• EXCERPTED RECORDS:
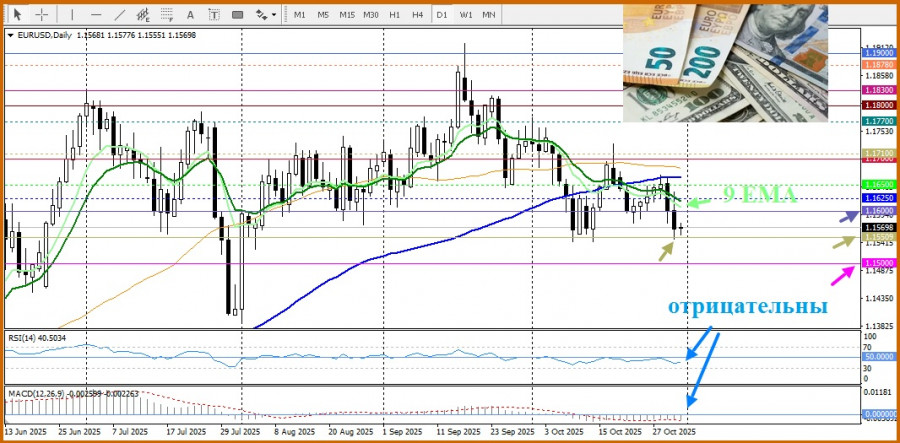Select the arrow cursor tool

point(19,14)
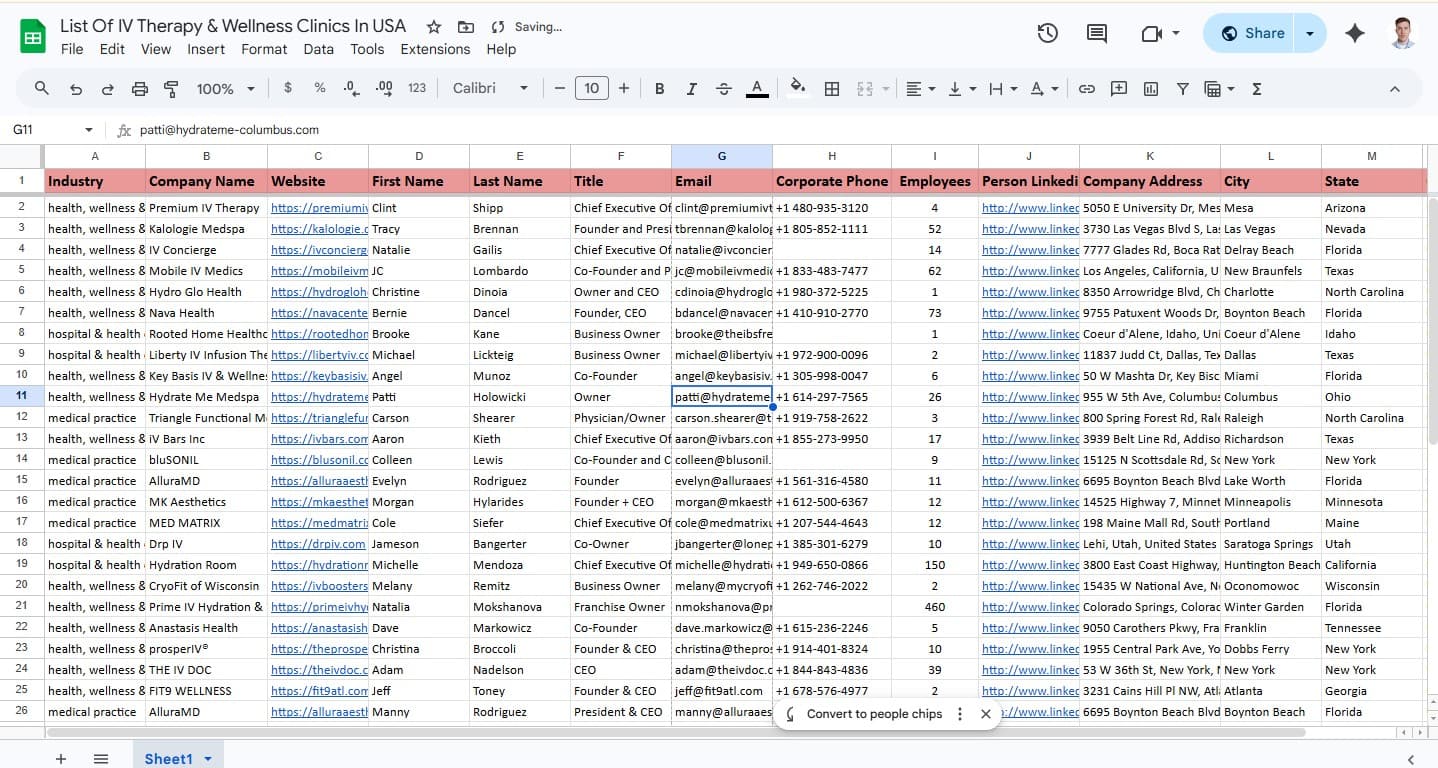Open the Calibri font dropdown
The height and width of the screenshot is (768, 1438).
click(490, 89)
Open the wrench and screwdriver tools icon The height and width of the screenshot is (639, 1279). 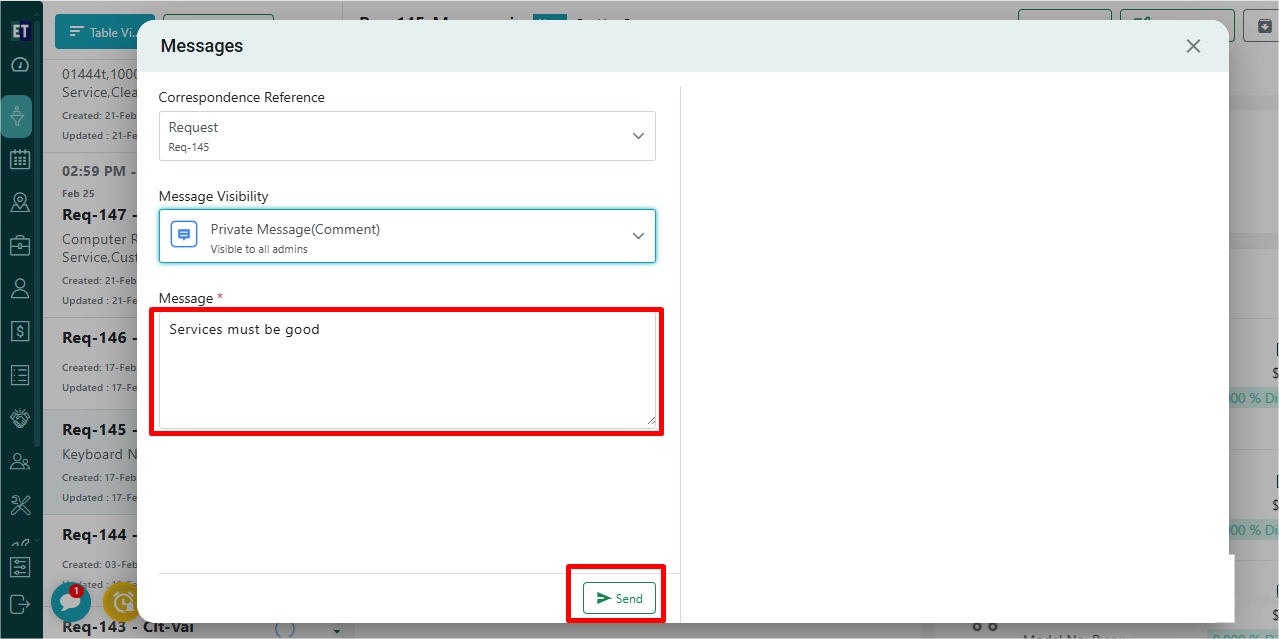click(x=20, y=504)
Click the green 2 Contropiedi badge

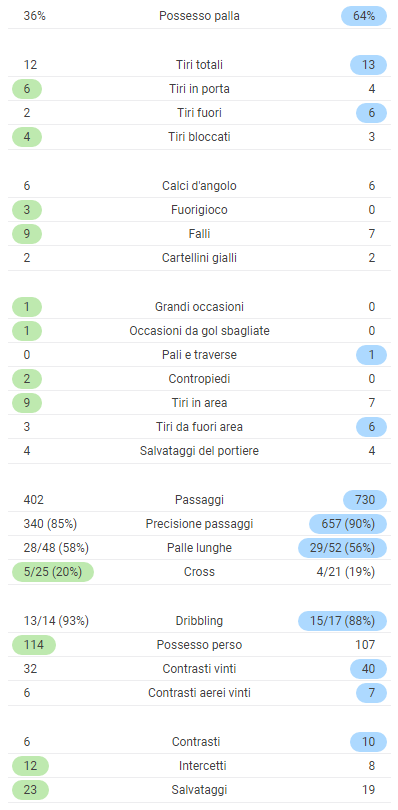click(x=27, y=379)
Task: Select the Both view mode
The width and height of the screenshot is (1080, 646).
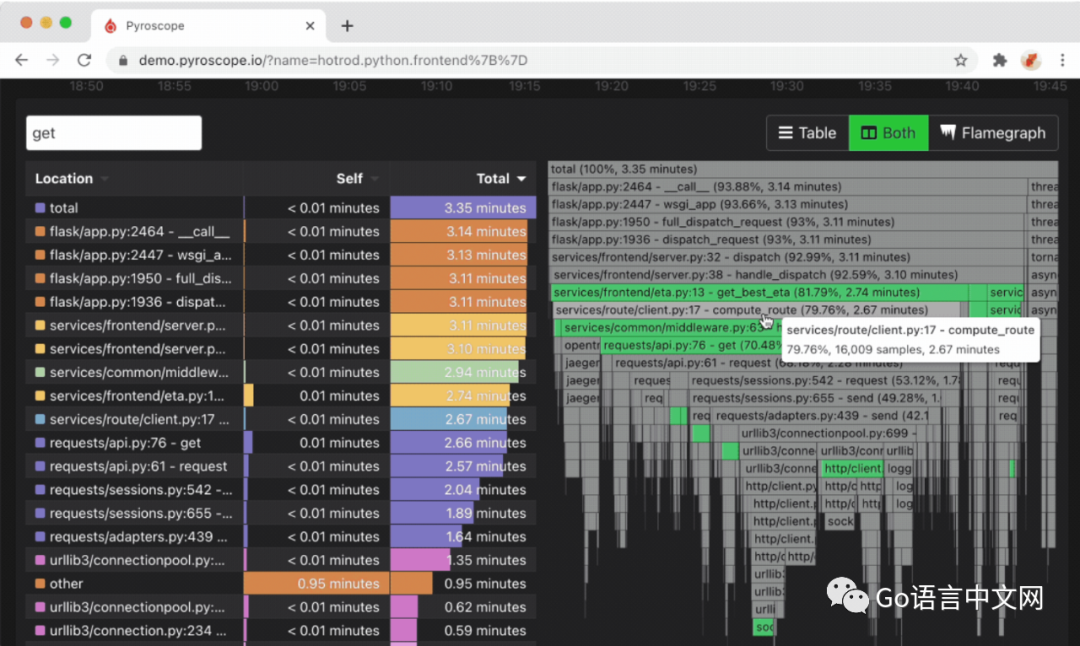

• STATED PROBLEM:
Reproduce the entries from the line containing "Task: Select the Both view mode" through the end of the entries, substituting "display mode" for "view mode" and leaving everything else unchanged. Omit the pictures from your answer.

• REPLY TO THE TASK:
Task: Select the Both display mode
The width and height of the screenshot is (1080, 646).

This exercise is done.